WRITTEN TASK – Put the entries starting at the line containing "The height and width of the screenshot is (787, 955)." and ending at the line containing "will click(354, 696)." into a numbered list, leaving out any blank lines.

GIVEN DATA –
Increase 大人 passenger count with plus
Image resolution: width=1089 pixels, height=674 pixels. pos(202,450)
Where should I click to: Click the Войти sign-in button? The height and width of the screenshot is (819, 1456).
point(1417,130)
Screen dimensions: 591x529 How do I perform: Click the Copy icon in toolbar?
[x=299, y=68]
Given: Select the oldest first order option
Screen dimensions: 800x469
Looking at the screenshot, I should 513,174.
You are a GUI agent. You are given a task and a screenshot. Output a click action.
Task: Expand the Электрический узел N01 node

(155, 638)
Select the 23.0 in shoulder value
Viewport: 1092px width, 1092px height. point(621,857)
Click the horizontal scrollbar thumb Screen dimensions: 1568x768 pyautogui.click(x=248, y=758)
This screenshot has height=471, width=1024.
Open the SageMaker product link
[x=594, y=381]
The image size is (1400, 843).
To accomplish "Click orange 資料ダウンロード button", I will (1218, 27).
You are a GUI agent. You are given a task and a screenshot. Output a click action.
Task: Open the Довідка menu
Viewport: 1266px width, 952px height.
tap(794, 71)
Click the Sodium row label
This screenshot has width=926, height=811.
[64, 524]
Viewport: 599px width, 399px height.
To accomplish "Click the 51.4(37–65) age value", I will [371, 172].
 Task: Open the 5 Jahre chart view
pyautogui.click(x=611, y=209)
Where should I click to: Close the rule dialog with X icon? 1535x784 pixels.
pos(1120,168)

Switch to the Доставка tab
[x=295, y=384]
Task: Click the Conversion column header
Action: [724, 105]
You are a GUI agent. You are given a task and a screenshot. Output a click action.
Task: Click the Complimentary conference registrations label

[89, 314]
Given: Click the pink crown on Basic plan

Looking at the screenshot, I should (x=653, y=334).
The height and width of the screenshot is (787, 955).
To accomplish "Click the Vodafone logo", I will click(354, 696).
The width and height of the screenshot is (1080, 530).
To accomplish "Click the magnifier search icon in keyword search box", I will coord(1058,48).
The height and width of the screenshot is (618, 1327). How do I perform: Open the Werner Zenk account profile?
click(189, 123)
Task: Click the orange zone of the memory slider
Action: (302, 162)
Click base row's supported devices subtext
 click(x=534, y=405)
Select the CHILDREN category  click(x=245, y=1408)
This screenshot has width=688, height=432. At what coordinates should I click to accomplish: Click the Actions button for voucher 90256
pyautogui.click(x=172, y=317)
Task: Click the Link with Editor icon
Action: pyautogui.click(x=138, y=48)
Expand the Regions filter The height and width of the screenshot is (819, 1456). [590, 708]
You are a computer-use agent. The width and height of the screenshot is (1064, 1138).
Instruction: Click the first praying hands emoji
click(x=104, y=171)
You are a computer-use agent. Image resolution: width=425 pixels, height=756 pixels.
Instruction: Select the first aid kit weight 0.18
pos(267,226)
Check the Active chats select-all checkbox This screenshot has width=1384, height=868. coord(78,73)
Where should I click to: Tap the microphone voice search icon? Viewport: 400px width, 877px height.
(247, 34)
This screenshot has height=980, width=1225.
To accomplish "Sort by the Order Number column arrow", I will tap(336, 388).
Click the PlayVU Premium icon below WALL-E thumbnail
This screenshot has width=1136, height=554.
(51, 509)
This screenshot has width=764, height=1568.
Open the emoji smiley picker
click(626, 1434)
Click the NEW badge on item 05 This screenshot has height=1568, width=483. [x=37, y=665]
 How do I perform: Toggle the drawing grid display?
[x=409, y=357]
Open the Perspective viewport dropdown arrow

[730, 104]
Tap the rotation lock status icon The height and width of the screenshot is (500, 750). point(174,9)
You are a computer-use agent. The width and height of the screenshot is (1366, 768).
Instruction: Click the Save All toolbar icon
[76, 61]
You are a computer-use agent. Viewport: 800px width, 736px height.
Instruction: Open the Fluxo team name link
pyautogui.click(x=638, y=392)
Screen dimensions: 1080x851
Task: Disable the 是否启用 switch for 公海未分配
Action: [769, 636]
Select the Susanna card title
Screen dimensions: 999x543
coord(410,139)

WRITTEN SOLUTION –
1. The height and width of the screenshot is (787, 955).
2. To accomplish "Click the Vodafone logo", I will click(354, 696).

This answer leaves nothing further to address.